The phrase replaced language that provided that the “weekly benefit payable” was subject to the offset. In construing that predecessor language, the supreme court declined to engage in judicial legislation to extend this reduction to include the total benefits. Industrial Commission v. Rowe, 162 Colo. 248, 425 P.2d 274 (1967). Rather than the court making the change, the General Assembly, in response to Rowe, amended the phrase to “aggregate benefits payable.” See Yates v. Sinton Dairy, 883 P.2d 562 (Colo.App.1994). Further, the statutory use of the conjunctive “and” in describing the benefits to be aggregated indicates the various classes of benefits that are to be combined for the purpose of the offset provision.

We are bound to give effect to the legislative intent of the statute, and to do so we must give the phrase “aggregate benefits payable” its plain and ordinary meaning. See Ihnen v. Western Forge, 936 P.2d 634 (Colo.App.1997).

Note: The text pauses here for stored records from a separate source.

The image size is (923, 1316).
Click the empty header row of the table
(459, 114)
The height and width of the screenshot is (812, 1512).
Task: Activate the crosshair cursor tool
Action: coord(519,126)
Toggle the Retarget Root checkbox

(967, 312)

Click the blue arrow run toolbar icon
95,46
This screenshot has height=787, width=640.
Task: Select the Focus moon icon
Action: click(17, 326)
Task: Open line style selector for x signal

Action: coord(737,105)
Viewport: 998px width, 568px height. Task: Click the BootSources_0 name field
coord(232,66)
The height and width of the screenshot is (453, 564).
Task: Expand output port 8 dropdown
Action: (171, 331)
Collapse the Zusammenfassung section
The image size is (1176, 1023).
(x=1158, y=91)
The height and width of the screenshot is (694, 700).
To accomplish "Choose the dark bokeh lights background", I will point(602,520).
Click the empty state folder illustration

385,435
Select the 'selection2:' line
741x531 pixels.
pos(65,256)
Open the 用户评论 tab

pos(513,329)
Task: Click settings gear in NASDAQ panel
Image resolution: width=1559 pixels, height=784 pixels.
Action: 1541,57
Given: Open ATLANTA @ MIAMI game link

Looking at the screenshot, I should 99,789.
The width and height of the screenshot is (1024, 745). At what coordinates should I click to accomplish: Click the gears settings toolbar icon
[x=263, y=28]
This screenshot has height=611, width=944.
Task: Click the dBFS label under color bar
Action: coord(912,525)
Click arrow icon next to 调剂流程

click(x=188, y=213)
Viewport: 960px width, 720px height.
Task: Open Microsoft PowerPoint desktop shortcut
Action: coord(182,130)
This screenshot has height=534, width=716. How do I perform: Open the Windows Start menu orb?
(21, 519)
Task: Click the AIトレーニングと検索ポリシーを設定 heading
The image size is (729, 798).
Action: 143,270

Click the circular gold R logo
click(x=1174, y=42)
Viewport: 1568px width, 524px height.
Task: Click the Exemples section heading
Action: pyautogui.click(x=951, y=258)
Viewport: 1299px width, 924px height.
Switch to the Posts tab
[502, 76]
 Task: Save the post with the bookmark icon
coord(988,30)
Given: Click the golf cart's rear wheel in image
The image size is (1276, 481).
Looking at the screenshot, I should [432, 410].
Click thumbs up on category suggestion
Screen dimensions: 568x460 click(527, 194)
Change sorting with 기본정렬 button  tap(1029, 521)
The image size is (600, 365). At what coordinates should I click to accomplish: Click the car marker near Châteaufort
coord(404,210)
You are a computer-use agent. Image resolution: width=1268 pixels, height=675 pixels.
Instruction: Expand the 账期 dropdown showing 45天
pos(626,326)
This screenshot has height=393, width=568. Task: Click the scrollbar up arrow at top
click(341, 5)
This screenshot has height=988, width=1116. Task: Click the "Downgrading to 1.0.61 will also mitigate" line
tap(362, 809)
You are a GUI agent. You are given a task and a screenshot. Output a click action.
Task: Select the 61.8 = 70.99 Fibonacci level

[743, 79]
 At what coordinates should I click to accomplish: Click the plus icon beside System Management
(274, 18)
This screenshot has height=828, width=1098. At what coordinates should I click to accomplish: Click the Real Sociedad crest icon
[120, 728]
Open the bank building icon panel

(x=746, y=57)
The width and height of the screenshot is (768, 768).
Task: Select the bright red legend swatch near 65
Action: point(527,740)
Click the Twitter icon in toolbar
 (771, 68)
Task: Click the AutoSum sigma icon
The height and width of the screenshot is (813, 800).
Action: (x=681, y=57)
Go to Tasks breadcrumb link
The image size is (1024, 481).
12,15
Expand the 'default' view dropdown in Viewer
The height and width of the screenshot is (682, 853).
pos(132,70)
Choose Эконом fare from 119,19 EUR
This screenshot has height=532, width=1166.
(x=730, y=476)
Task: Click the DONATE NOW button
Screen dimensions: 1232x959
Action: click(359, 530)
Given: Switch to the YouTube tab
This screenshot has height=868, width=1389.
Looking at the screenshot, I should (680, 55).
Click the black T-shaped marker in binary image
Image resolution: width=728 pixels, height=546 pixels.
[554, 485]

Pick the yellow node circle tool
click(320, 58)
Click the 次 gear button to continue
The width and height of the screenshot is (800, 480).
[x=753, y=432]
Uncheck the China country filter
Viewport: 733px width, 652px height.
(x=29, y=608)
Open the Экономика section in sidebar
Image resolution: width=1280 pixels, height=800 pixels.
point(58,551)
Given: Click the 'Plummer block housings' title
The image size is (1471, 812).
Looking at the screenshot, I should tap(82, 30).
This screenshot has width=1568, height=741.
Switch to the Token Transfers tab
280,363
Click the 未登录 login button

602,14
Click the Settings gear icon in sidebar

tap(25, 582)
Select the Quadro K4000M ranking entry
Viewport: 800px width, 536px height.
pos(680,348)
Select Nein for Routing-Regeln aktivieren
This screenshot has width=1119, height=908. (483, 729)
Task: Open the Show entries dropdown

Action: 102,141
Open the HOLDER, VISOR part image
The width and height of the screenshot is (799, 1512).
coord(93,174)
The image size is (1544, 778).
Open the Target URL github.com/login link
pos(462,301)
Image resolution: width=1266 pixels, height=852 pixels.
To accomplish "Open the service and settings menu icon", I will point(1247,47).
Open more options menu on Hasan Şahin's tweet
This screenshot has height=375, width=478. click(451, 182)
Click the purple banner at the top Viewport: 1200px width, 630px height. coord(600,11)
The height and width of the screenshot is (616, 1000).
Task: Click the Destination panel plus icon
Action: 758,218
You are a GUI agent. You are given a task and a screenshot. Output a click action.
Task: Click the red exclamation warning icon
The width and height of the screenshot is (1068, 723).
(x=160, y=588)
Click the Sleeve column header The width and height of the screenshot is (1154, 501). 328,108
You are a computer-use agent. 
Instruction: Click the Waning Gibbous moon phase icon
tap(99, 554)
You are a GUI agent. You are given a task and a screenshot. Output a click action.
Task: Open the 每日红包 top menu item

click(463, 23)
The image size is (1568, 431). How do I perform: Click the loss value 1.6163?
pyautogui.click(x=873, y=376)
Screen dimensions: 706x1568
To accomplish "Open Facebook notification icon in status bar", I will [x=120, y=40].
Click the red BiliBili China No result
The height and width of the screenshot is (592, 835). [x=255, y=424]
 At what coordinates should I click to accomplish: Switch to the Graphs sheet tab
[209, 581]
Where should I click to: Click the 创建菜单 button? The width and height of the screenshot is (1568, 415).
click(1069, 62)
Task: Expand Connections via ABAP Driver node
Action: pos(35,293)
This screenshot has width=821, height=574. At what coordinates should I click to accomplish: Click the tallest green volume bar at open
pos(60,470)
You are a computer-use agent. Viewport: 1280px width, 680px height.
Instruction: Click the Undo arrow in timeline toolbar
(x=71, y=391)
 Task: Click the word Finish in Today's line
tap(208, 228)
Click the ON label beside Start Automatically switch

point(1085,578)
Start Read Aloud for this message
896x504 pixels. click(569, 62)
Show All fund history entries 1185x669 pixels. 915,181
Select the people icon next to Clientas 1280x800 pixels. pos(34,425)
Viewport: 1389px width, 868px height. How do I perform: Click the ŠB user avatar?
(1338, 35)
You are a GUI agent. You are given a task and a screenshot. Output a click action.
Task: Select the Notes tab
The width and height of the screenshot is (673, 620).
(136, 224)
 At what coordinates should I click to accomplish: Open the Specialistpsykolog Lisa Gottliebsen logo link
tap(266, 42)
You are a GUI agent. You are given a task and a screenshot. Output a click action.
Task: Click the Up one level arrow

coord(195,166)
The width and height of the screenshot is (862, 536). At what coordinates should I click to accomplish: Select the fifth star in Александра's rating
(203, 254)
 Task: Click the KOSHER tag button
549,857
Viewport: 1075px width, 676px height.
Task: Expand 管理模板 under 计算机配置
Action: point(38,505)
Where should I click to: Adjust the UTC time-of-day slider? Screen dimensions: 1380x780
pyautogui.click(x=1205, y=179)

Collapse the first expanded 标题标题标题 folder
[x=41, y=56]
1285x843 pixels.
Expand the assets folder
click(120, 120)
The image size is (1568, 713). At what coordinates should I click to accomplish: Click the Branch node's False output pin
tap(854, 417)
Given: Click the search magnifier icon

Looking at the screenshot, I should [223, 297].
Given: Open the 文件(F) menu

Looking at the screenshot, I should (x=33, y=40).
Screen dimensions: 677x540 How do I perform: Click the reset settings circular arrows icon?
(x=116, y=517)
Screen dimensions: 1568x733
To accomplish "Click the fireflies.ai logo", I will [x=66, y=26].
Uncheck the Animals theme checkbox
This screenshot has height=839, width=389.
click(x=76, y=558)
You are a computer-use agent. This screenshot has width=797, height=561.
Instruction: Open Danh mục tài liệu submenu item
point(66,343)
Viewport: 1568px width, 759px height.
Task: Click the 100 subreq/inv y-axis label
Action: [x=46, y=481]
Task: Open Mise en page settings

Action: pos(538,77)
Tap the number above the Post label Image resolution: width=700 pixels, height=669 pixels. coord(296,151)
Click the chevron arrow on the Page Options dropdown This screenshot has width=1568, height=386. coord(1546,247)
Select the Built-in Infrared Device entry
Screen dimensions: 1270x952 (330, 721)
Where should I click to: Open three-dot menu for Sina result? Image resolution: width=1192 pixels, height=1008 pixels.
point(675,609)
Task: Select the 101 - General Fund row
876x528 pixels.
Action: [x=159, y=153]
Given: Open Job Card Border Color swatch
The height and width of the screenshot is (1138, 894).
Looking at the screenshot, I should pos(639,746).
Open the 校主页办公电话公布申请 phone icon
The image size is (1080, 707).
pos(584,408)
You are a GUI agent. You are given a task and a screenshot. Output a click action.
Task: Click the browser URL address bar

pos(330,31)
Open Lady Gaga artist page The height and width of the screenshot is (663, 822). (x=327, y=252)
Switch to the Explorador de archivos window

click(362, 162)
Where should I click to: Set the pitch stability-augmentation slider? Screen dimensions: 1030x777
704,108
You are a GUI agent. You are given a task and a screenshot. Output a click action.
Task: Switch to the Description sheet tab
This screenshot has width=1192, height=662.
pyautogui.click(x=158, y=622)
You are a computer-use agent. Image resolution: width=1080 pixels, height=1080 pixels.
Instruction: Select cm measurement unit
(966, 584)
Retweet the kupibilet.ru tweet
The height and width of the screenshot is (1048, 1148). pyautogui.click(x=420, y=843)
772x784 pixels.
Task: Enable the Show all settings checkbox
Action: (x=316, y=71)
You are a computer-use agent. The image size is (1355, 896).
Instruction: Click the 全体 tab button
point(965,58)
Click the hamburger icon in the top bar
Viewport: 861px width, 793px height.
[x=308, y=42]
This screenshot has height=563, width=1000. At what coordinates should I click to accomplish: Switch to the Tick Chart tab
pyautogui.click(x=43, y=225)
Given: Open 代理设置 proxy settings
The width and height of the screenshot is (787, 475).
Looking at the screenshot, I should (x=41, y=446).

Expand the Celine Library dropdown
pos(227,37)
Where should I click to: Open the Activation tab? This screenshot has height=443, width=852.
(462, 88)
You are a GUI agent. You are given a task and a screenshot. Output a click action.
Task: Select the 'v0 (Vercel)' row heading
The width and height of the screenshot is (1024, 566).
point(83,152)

Here, since the statute clearly calls for an offset against the aggregate, or total, amount of benefits, we decline to read into the statute a provision that allows an employer to offset two types of benefits separately. See Kraus v. Artcraft Sign Co., 710 P.2d 480 (Colo.1985); Ihnen v. Western Forge, supra (construing the plain language of another phrase contained in §8-42-103(l)(c)(I), and refusing to rewrite the offset provision). As the court recognized in Rowe, any change must be left for the General Assembly.

The concurrent receipt of TTD and PPD benefits, while not unprecedented, is not the usual course of events. See Mesa Manor v. Industrial Claim Appeals Office, 881 P.2d 443 (Colo.App.1994)(claimant could receive PPD benefits, and then after a worsening, could also receive TTD benefits, because the two types of benefits compensate for different types of losses). A claimant normally receives TTD and PPD benefits consecutively, not concurrently. See Golden Animal Hospital v. Horton, 897 P.2d 833 (Colo.1995)(PPD benefits are not payable until maximum medical improvement, which is when TTD benefits cease). It follows that, under normal circumstances, the employer is entitled to an SSDI offset against TTD benefits and a separate, subsequent offset against PPD benefits.

However, the two benefits can be paid concurrently, and when that occurs, we may not ignore the statutory mandate to impose the offset against the “aggregate benefits payable.” In our view, this interpretation is not contrary to the purpose of the offset statute, which is to prevent an injured worker from receiving a “double recovery” of SSDI and workers’ compensation benefits for the same disability. See L.E.L. Construction v. Goode, 867 P.2d 875 (Colo.1994).

The order of the Panel is affirmed.

ERICKSON and STERNBERG , JJ., concur.